My Mom and my husband,Robert, arrived with the children as I fiddled around with my veil and hive tools.
"Installation" isn't my favorite word to use here. When you bring a dog home, you don't install him in his bed. Can you imagine, "Hey, babe, I'm going to go plug in the new kitten." The word seems disconnected from the fact that you are interacting with living things.
Considering all I am doing is using their biological tendencies to try and get my way, I prefer to say that I am "convincing" the bees. So.
The Basic Steps to Honey Bee Convincing 1. Remove a few frames from the hive so the bees have somewhere to go when you pour them in. 2. Douse the bees with a generous spray of sugar water. Pry the lid off of the package, remove the queen and sugar syrup, discard the syrup. 3. Knock the package firmly on the ground and pour the tussled bees into the hive. 4. Replace all but one frame. 5. Remove the cork from the end, exposing the candy plug so the bees can free their queen. Suspend her in the void of the missing frame. 6. Replace the feeder board, inner and outer covers. 7. Devise a gangplank for the remaining bees to walk into the hive.
1. Inspect your veil and the rest of your clothes. Notice how insufficient cotton feels at this moment.
2. Swallow your self-doubt. It's useless.
3. Douse the bees with a generous spray of sugar water. Hear their battle cry settle into a contented kumbaya. 4. Put your sassy pants on and pry the lid off the box. Remove the queen and sugar syrup.
Package on the landing board.
Removing the queen cage.
Removing the sugar syrup.
5. Hand the queen cage to Happy as though it were an egg filled with napalm.

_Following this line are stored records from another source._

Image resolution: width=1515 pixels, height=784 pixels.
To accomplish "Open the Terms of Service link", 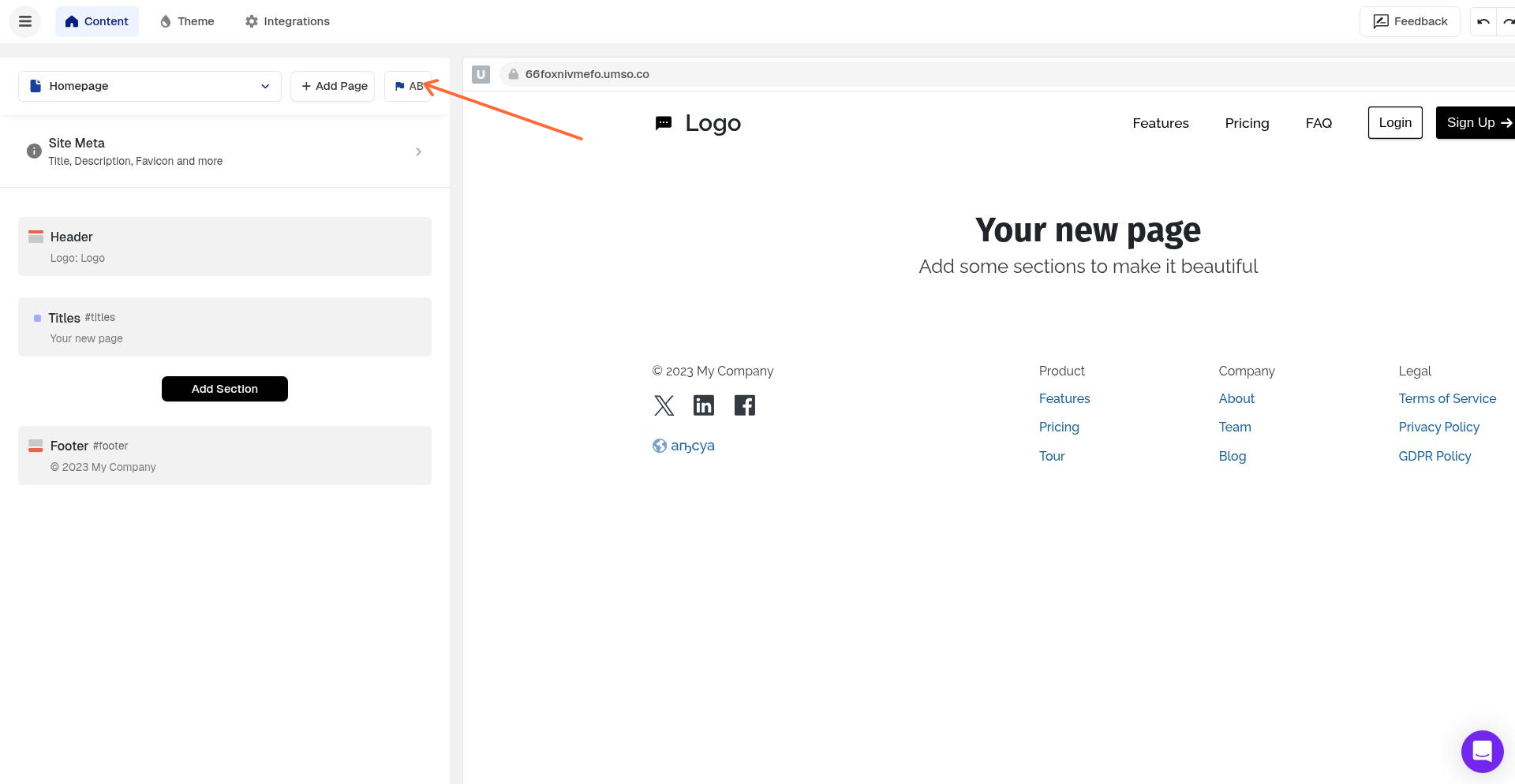I will pos(1447,398).
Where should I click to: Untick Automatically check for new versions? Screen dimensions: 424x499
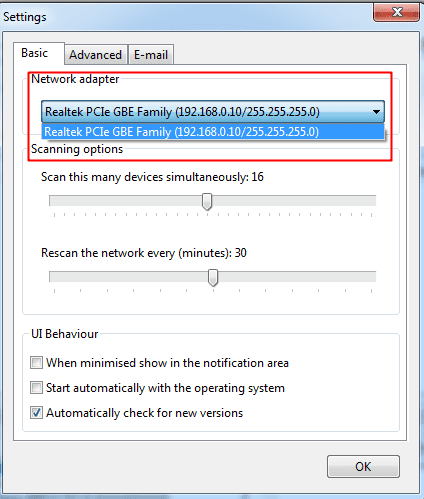[x=36, y=413]
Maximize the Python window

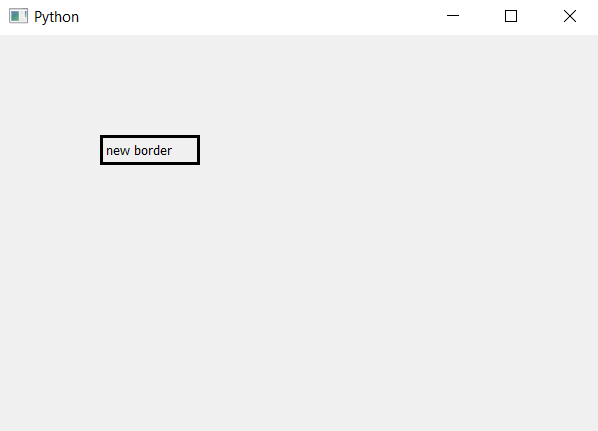511,16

6. Drastically over think the effect knocking the bees asunder will have on them. Do it half heartedly.
7. Shake the roughly half the intended bees into the hive. Marvel at your inefficiency.
8. Slowly replace all the frames except one. It's pretty easy because you didn't pour living creatures into a wooden box very well. Realize you're okay with that.
9. Try to hang the queen cage between the frames and promptly drop her into the body of the hive, which is getting more full of bees as they orient themselves to her pheromones. Get heckled by your husband, then encouraged by Happy who is also busy solving your problem.
10. Thank the stars for Happy.
11. Slowly put your hand into the narrow space between the frames as if you were playing a sudden death round of "Operation."
12. Get her Highness situated. Moronically put the inside cover/feeder board on upside down , ensuring you will make a mess of things in about three days. Set up two jars of trusted honey, and the top box. Coax each bee out of the space before replacing the lid, because each lady counts.
13. Use a discarded chicken coop door propped from the package box to the landing board and stand amazed as the bees walk up the gangplank into their convincing new home.
14. Wish you could do it again.
We all come into this world wayfaring. For a lucky few, the call of their heart is early known. Others (most of us) paddle a windless sea through a pathless void well past our twenties. Only patience shows us that we've been moving on an invisible current.
Everything is colored by encounters with Wild, Rouge Life these days. It overflows with surprises. It is love and love again.